_Exercise_
Reproduce each record below in full, word for word, without images.
------------------------------------
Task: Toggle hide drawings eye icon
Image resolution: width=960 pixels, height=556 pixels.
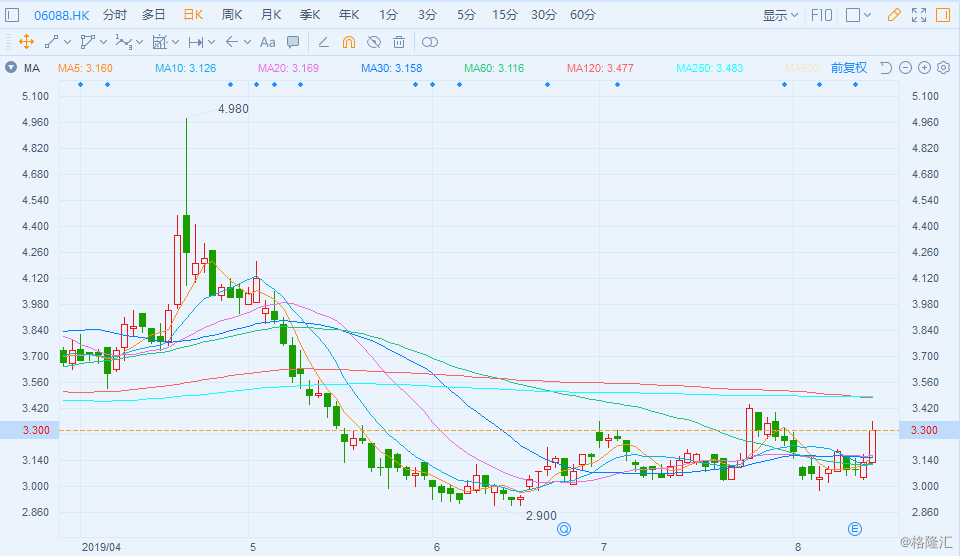Action: point(374,42)
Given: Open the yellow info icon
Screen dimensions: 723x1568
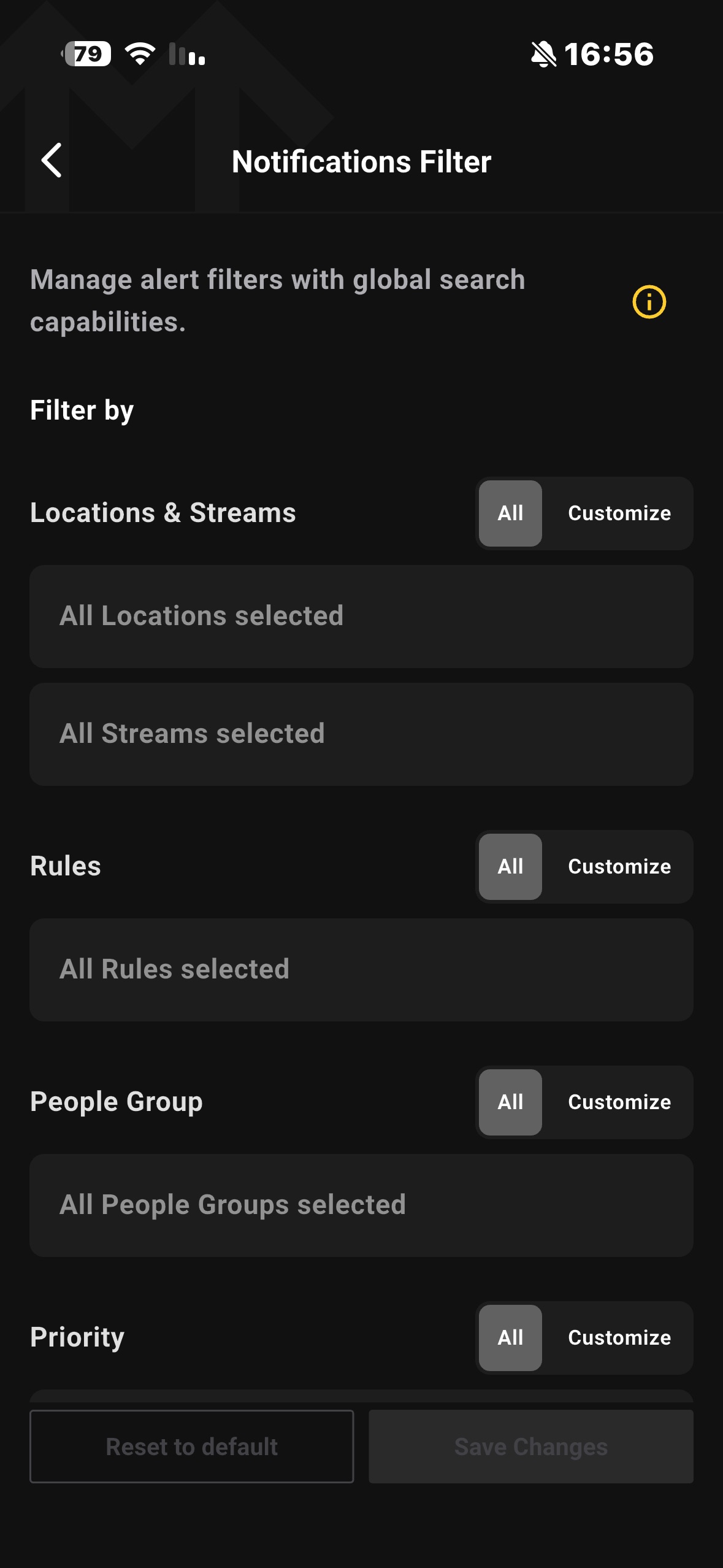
------------------------------------
_Reply to the exercise_
Task: Toggle hide drawings eye icon
Image resolution: width=960 pixels, height=556 pixels.
Action: point(374,42)
Given: Open the yellow info icon
Screen dimensions: 723x1568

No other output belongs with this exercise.